The 'big' small business problem

It's quite reasonable for SMBs, SOHOs, and ROBOs to be confused about purchasing an on-premises server or leasing it from a third-party company. Finding the right cost-friendly option could make a world of difference for them. Many a time, they host their workloads through partner data centers. But when you rely on third-party server providers, you lose complete control over your data and software. On-premise server solutions address such challenges, but they come at a cost.

However, for SMBs, the key challenge is not just affordability alone. They must constantly maintain the hardware they've invested in. (Read non-stop power supplies, power backup generators, fire suppression and cooling infrastructure, multiple redundant power lines for efficient workload management etc.) In spite of all the maintenance, their servers still run a chance of not supporting their application workloads, leading to downtimes, system crashes, power outages, fluctuating CPU and memory usage and potential data loss.

The core reason behind these issues is the fact that the nature of application workloads varies from business to business. Some require high compute capabilities, while some require maximum sustained workload throughput. Some businesses desire the least amount of computational latency for their workloads, while others are even willing to trade off performance for server reliability when it comes to mission-critical workloads. If the server doesn't align itself to the workload requirements of the business, then it's set to fail.

Tuning server performance to suit workloads

Interestingly enough, Hewlett Packard Enterprises' (HPE) new line of ProLiant MicroServer Gen 10 Plus seems to have captured the pulse of small and medium businesses. They have come up with servers adaptable for diverse workloads and environments that seem to be affordable yet compact. Their entry level servers can be customized for on-premises or hybrid cloud possibilities and come with an attractive range of workload-based profiles.

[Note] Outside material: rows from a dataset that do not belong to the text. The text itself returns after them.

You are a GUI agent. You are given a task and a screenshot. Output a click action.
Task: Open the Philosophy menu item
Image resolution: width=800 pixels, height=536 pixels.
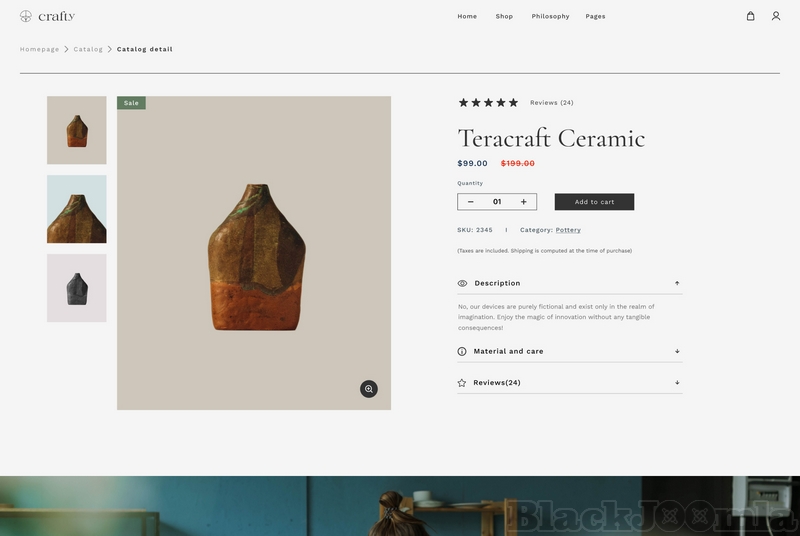pyautogui.click(x=550, y=16)
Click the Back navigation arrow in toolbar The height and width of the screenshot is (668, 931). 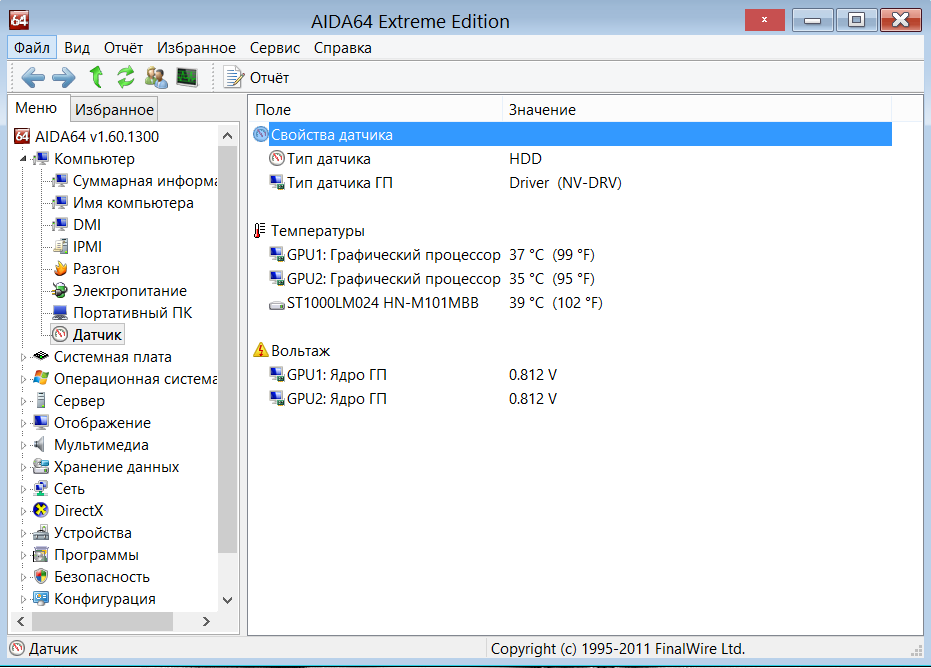(33, 77)
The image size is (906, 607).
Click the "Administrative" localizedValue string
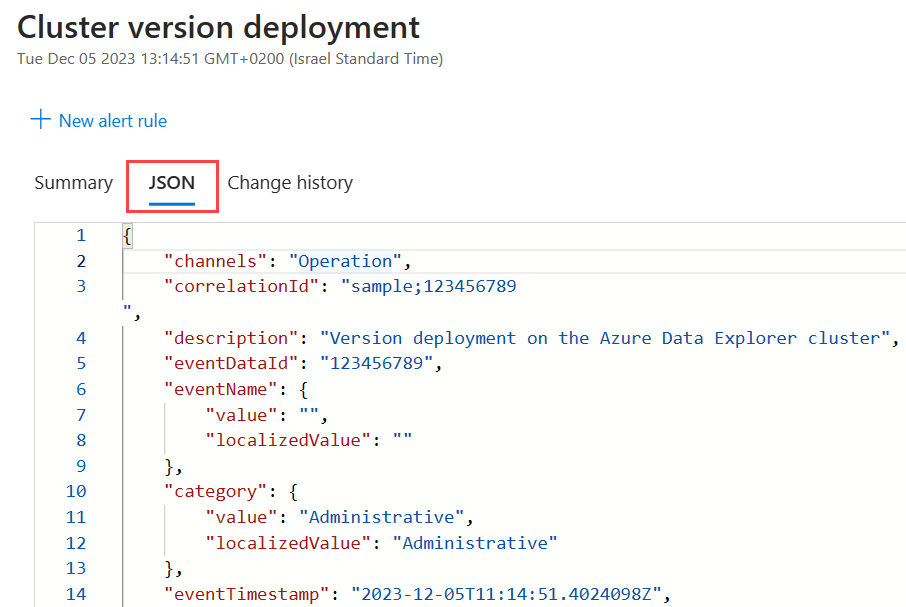coord(474,542)
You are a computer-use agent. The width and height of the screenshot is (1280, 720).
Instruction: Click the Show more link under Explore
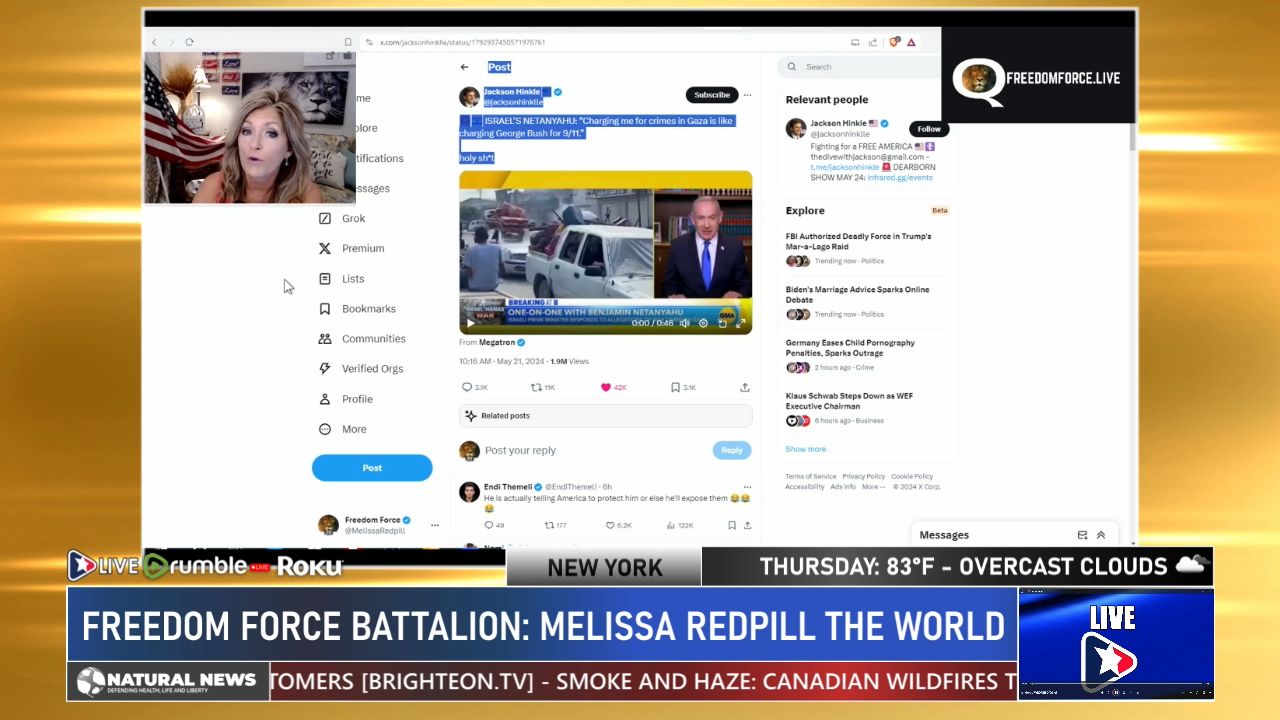pyautogui.click(x=805, y=449)
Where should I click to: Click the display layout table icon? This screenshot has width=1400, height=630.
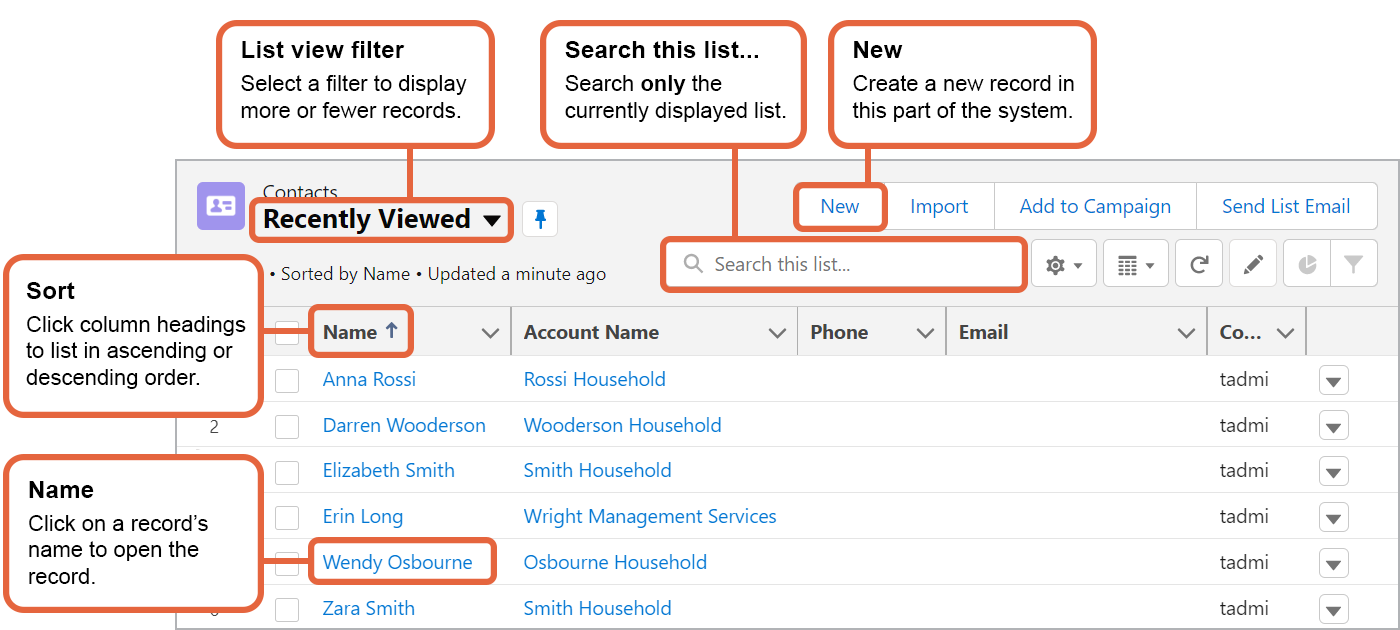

Workload Profiles is an HPE Intelligent System Tuning (IST) feature that allows organizations to tune the resources in their HPE ProLiant server by choosing a preconfigured workload profile. The General Power Efficient Compute profile applies the most common performance settings that benefit most application workloads while also enabling power management settings. The General Throughput Compute profile is intended for workloads where the total maximum sustained workload throughput is needed. The General Peak Frequency Compute profile helps one benefit from processors or memory that must achieve the maximum frequency possible, for any individual core, at any time. There are other modes for high compute, virtualization, low latency, and mission-critical workloads.

The fact that there is a decision support profile intended for Enterprise Business Database (Business Intelligence) workloads and a Graphic Processing profile (intended for workloads that are run on server configurations that utilise Graphics Processing Units) speaks volumes about HPE's research and effort to cover a wide spectrum of small businesses struggling with server performance issues. And to top it off, the server's power-packed with 3rd Gen Intel Xeon Scalable Processors, which can be optimized for cloud, AI, enterprise, HPC, network, security and IoT workloads.

It only comes as a smart move given the fact that HPE wanted to focus not only on the cost benefits that AMD provided, but also on the level of performance demanded by their small business clients. As far as this new range of microservers is concerned, the Xeon processors deliver 2.7 times the compute performance compared to its predecessors. These Intel processors offer the right core count, performance, cache and higher speed memory at an attractive price point for SMBs.

After all, unprecedented times like these call for smarter measures — something like these new micro servers that strike the perfect balance between price, power and expandability.